# Make your own sawdust for AMNPS?



## perdurabo (Dec 30, 2013)

I own around 30 acres of land in Central TX with tons of mesquite and post oak on it and Ive got a lot of already cured wood just sitting there waiting to be used.  It seems stupid to mail order pellets or sawdust when I have so much free wood just sitting there (plus I'm from central TX and we are particular about liking our smoked meats to taste like its been smoked with native post oak wood).  Trouble is, I want to use my AMNPS for smoking cured sausage below 165 degrees, so I'm not in a position to make the wood I already have into chips or chunks.  It has to be sawdust or pellets.

I don't want to invest in a $5k+ commercial pelletizer, so its going to have to be sawdust.  Whats the most efficient way to make sawdust out of split logs of cured mesquite or post oak?  Just chop it up as close as you can with a miter saw that has a dust capture bag on it?  Seems like it'd take a lot of time to make a bunch of it that way.  Are there faster or more efficient methods that make it easy to capture the dust?


----------



## kc5tpy (Dec 30, 2013)

Hello.  A chainsaw is obviously out of the question because of chain oil so I can't think of any better way.  Maybe others will have suggestions.  Good luck.

Danny


----------



## pc farmer (Dec 30, 2013)

I caught abunch out of my chainsaw when I was cutting hickory.

Everyone on here told me not to use it cause of the bar oil.

Other forums said it is fine to use.  I dont see any discolored sawdust that would indicate oil.

It burns just fine.  I havent used it on any food yet thou.


----------



## Dutch (Dec 30, 2013)

Short of hiring a tree removal service to come in and run you seasoned wood through their tree chipper. I know that Lowe's and Home Depot carry chippers, it should work ok for chips but I'm not sure how it would work creating sawdust.

SUPPLIED RECORDS:
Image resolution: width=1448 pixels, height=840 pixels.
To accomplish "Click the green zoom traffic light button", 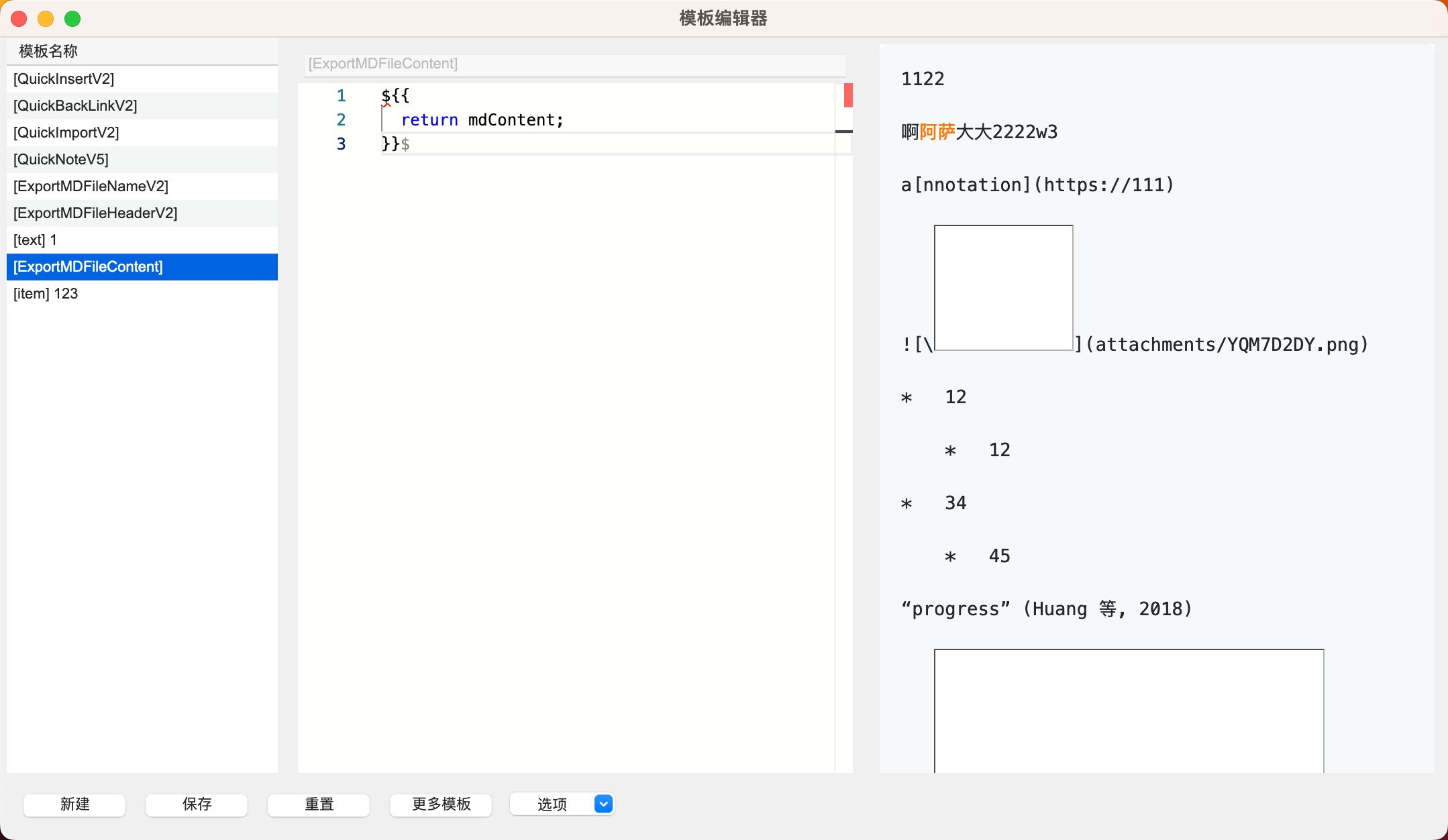I will coord(72,18).
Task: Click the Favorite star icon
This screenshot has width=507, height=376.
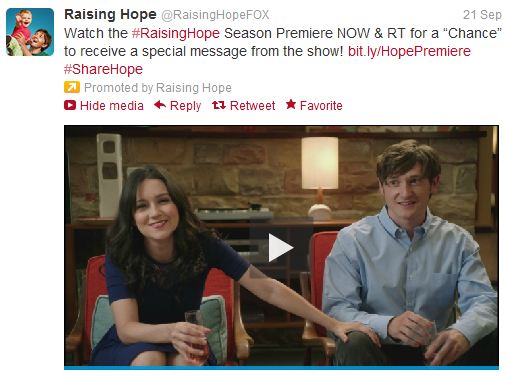Action: point(291,104)
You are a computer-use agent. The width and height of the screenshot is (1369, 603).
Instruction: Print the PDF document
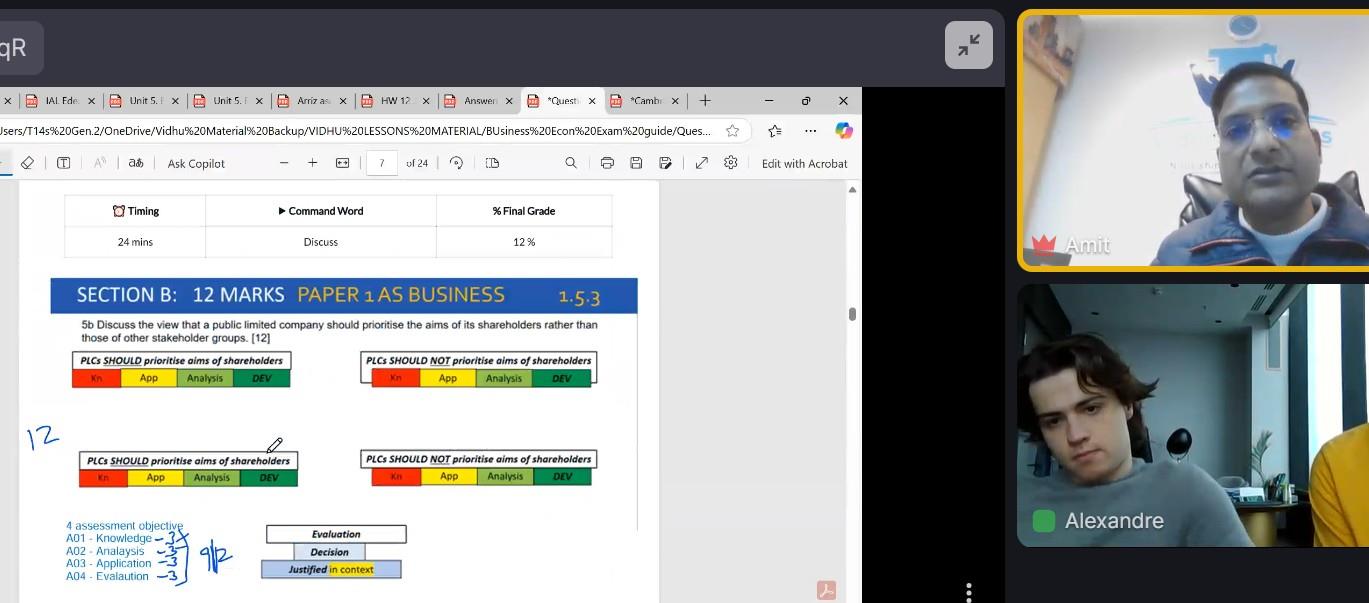(x=607, y=163)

WRITTEN REQUEST A: Render everything in the entries from the line containing "Task: Click the Favorite star icon" down to the end of the entries as a numbered list, skipping blank lines and leaving out the pictures.
WRITTEN REQUEST B: Write the next part of the forum thread on making sawdust for the AMNPS, picking up after its final post.

TASK RESULT A:
1. Task: Click the Favorite star icon
2. This screenshot has width=507, height=376.
3. Action: point(291,104)
4. You are a computer-use agent. The width and height of the screenshot is (1369, 603).
5. Instruction: Print the PDF document
6. (x=607, y=163)

TASK RESULT B:
----------



## woodcutter (Dec 30, 2013)

I've been using black cherry hunks from my woods. I blow off my table saw and the floor with a leaf blower when I start and while I'm cutting the hunks I'm accumulating saw dust. Just sweep it up. I have a tray to spread the dust out because it never seems dry enough when it is first cut.  I planed a bunch of white oak with a planer but I can't seem to keep those chips lit. I've tried the chainsaw without oil and those chips will stay lit. I'm not sure why.


----------



## dward51 (Dec 30, 2013)

Dutch said:


> Short of hiring a tree removal service to come in and run you seasoned wood through their tree chipper. I know that Lowe's and Home Depot carry chippers, it should work ok for chips but I'm not sure how it would work creating sawdust.


I've got two chipper/shredders, a Troy Built and a Sears Craftsman (MTD makes it).  The product the chipping blade makes on both of them is no where near small enough for use in the trays or tubes.  It makes flat wide cut chips very similar to what you get in the chip bags commercially available.

I've used sawdust from where I cut up some pecan into chunks and it worked just fine.  I split the pecan into 2.5 to 3" splits and then cut those into chunks on my radial arm saw.  Figured I might as well try the sawdust as well and it also worked.  So you can use a saw to take small passes and make lots of sawdust if you have the time.


----------



## JckDanls 07 (Dec 30, 2013)

I've done it with oak on the table saw...  it was actually oak boards and not logs...  As Woodcutter says...  clean the table saw and floor all around it....  set the fence right next to the blade so you push the wood to the fence and make a pass or 1,000...  take a blade width at a time....


----------



## daveomak (Dec 31, 2013)

If you use a carbide tooth and a 40-60 tooth blade, the sawdust should be fine enough to burn properly...   It shouldn't take too long to get a couple days worth of dust...   It will works fine in the AMNPS.....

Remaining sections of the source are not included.